Let's Be Frank is the fourteenth studio album by American country artist Trisha Yearwood. It was first released through Williams Sonoma stores on December 20, 2018 and was widely released on February 14, 2019 via Gwendolyn Records. The project was produced by Don Was and arranged by Vincent Mendoza. The album pays tribute to Frank Sinatra, whom Yearwood had always admired. It was a record that Yearwood had always wanted to create but never got around to doing so. Let's Be Frank includes covers of songs notably performed by Sinatra and also features one original composition.

Background and production
According to Yearwood, she had always wanted to record album of traditional pop songs. She was originally approached by producer Don Was following her televised performance at Frank Sinatra's 2015 "100th Birthday" tribute. The album was recorded in summer 2018 in four days at the Capitol Records Building in Hollywood, California. She performed the tracks with Sinatra's original microphone and was accompanied by a 55-piece orchestra.  Let's Be Frank was arranged by Vincent Mendoza. Yearwood called the collaboration with Mendoza something she "couldn't be more proud of". She also noted his previous work with Tony Bennett, Ray Charles and Barbra Streisand.

Job:
Using the text on the album Let's Be Frank, answer each question below.
(a) On what date was the album first released through Williams Sonoma stores?
(b) In what building was the album recorded?
(c) How many pieces made up the orchestra that accompanied Yearwood?

Listed records:
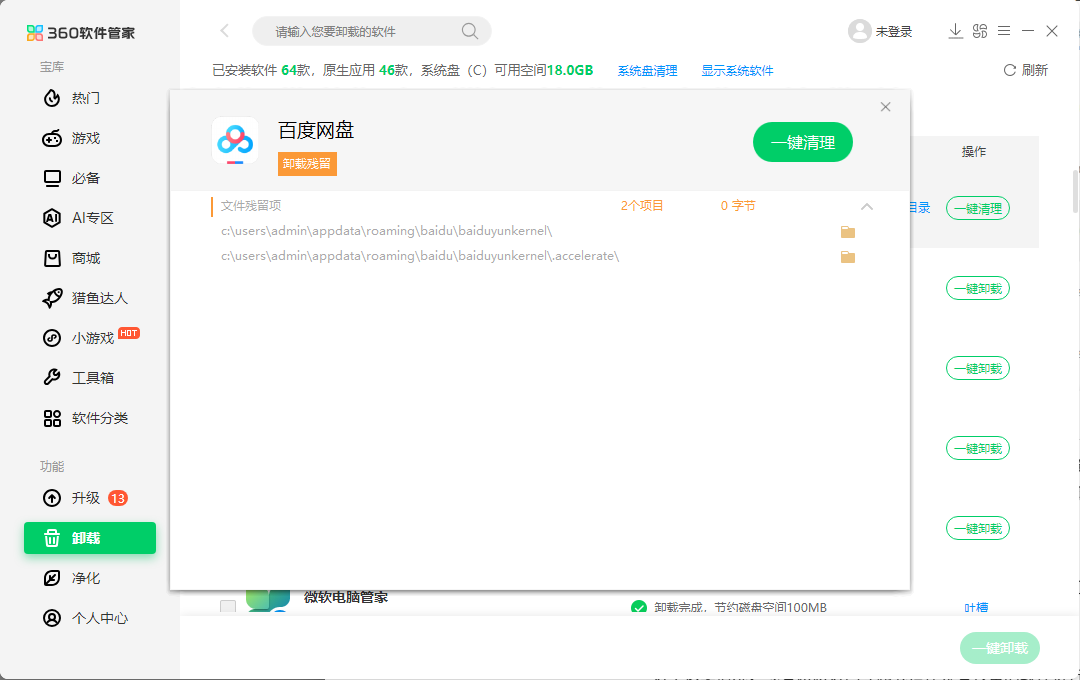The width and height of the screenshot is (1080, 680).
Task: Open the AI专区 section via its icon
Action: (51, 218)
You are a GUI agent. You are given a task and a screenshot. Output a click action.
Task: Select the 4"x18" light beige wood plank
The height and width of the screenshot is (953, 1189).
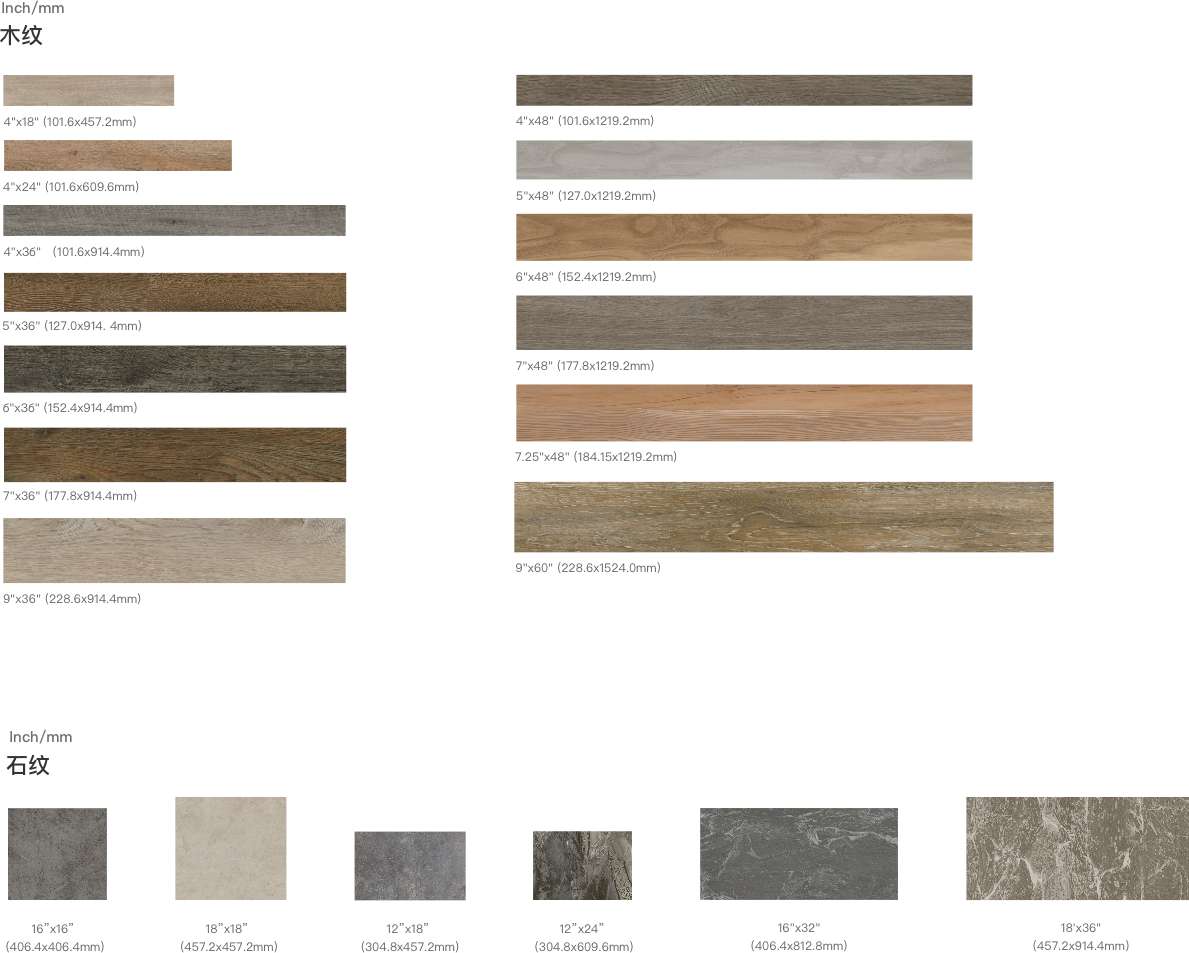89,90
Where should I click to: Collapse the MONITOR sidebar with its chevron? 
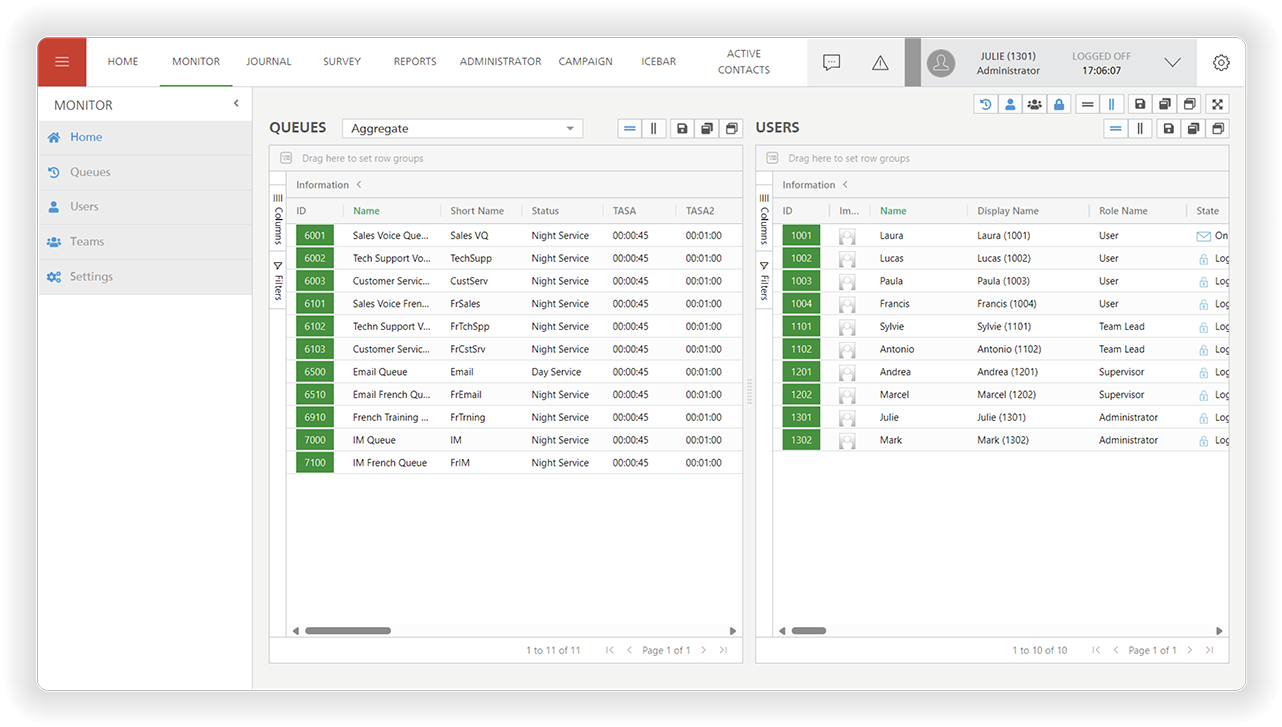(x=236, y=103)
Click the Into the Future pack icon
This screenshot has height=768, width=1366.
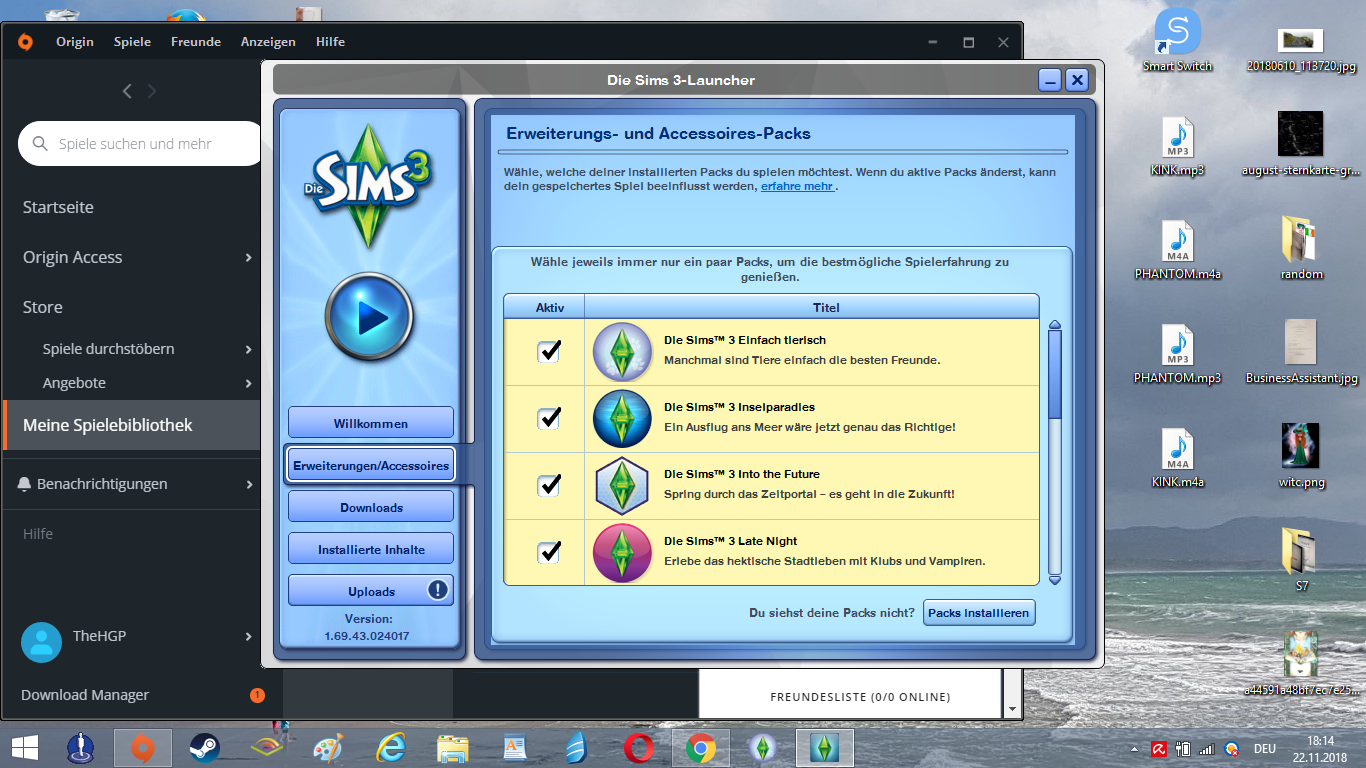(x=622, y=486)
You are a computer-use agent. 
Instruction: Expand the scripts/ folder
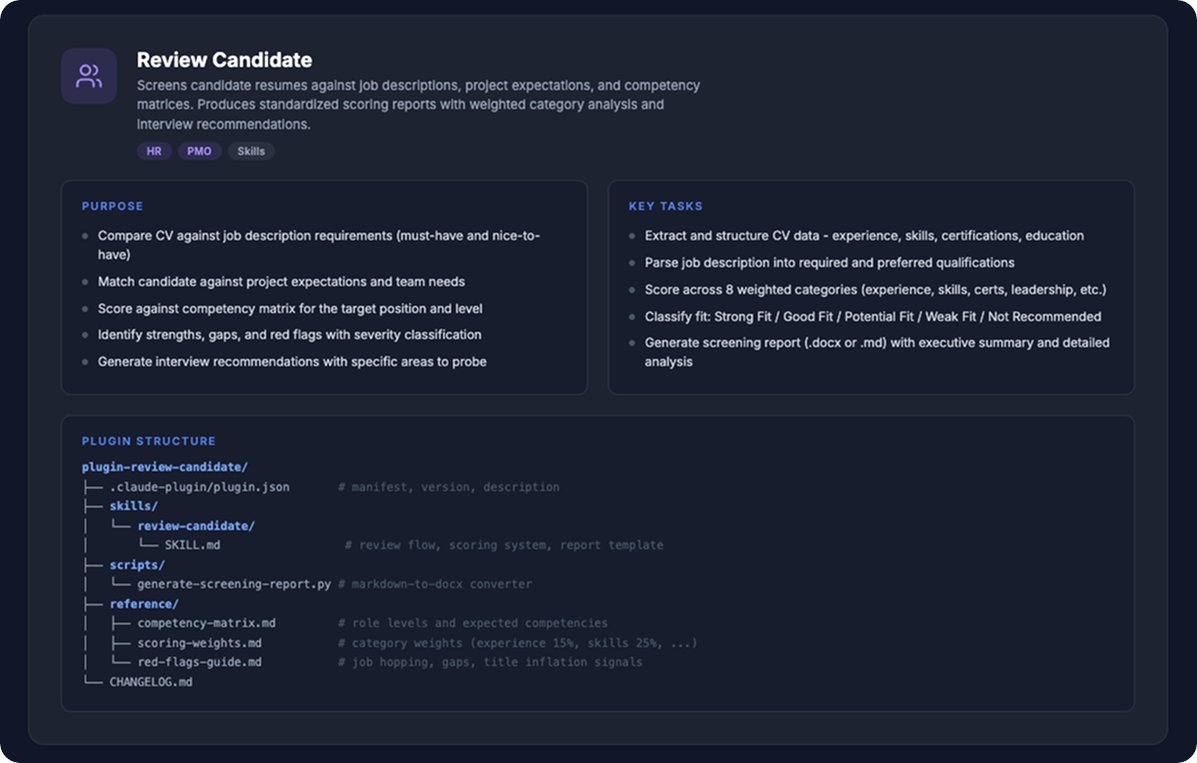[x=137, y=564]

The response:
(a) December 20, 2018
(b) The Capitol Records Building in Hollywood, California
(c) 55